Łukasz Bertram porusza wiele ważnych i interesujących wątków z historii przedwojennej KPP, opisując je raczej w sposób problemowy niż chronologiczno-faktograficzny. Jak wspomniano, wiele miejsca poświęcono w ramach analizy socjalizacji „do-ruchu”, tj. drodze przyszłych działaczy do komunizmu, nie tylko z perspektywy umiejscowienia społecznego, ale także motywacji. Tych, jak pokazuje książka, mogło być wiele – począwszy od uroku marksizmu-leninizmu i wyczulenia na niesprawiedliwości społeczne i narodowe, poprzez rolę literatury i tradycji rodzinnych, aż po „znaczących innych”, czyli osoby „wciągające” w szeregi komunistyczne. Najważniejszym elementem wydają się tu opisy funkcjonowania komunistów w II RP: wchodzenia w nielegalną działalność (albo prowadzenia jej na pograniczu legalności), podziemnej wspólnoty, sporów frakcyjnych, doświadczeń więziennych czy fascynacji ZSRR. Kluczową rolę odegrała też oczywiście stalinowska wielka czystka oraz likwidacja KPP w 1938 roku – było to dla powojennej elity komunistycznej doświadczenie pokoleniowe, jednocześnie dyscyplinujące i odbierające fundament, jakim była „uświęcona” partia. Autor często odwołuje się w tych fragmentach książki do radykalnego ducha epoki (prowadzącego masy również ku faszyzmowi), ale także modernizacyjnego uroku komunizmu radzieckiego.

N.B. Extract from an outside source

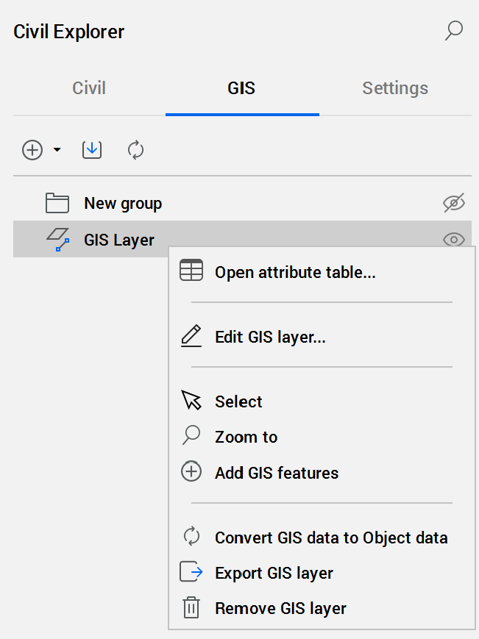Open the dropdown arrow beside the add icon
Image resolution: width=479 pixels, height=639 pixels.
57,151
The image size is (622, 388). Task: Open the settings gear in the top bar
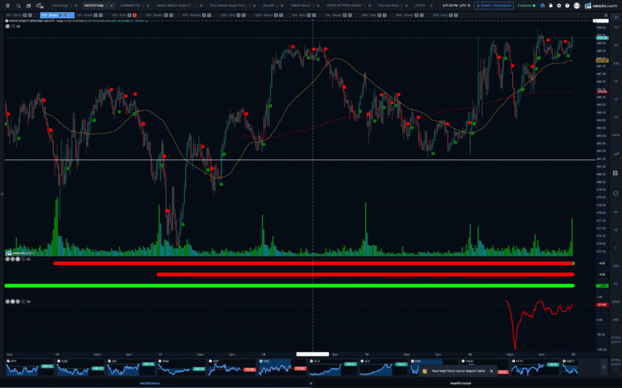pos(559,5)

Niemniej istotne były też wojenne losy komunistów, zwłaszcza doświadczenie funkcjonowania na terytorium okupowanym przez ZSRR w latach 1939–1941, a także różnica między tymi, którzy działali w podziemnej PPR oraz tymi, którzy przybyli do kraju wraz z Armią Czerwoną ze wschodu. Bertram tych wojennych przeżyć zdaje się zbytnio nie uwypuklać, pokazując przy okazji, że wielu przedwojennych komunistów spędziło wojnę, angażując się w mniejszym stopniu lub wcale. Ostatnią ważną rzeczą jest też wspomniana „socjalizacja-do-władzy”, a więc wyjście z podziemia i przeobrażenie w nową elitę partyjno-państwową budującą Polskę Ludową. Przy tej okazji przedstawiono tak istotne doświadczenia, jak ścieżki karier, stosunek do rozgrywającej się nad Wisłą rewolucji, terroru oraz pragmatycznej gry politycznej, a także kwestię awansu społecznego i stanowiska wobec zaostrzenia kursu politycznego w 1948 roku.
Bunt, podziemie, władza… to narracja gęsta od wartych uwagi zjawisk, miniatur obrazujących większe problemy, nietypowych losów ludzkich czy ducha epoki. Mamy tu do czynienia nie tylko z historią społeczną (a może socjologią historyczną?), ale także z bardzo sprawną historią polityczną, skupiającą się nie na samych faktach i strukturach organizacyjnych, a postawach czy trendach. Całe rozumowanie jest dodatkowo przedstawione w sposób niezwykle klarowny, a jego autor sprawnie posługuje się językiem, dzięki czemu wywód – osadzony w teorii i wydawałoby się skomplikowany – czyta się raczej jak książkę popularnonaukową, a nie liczące ponad 600 stron naukowe dzieło.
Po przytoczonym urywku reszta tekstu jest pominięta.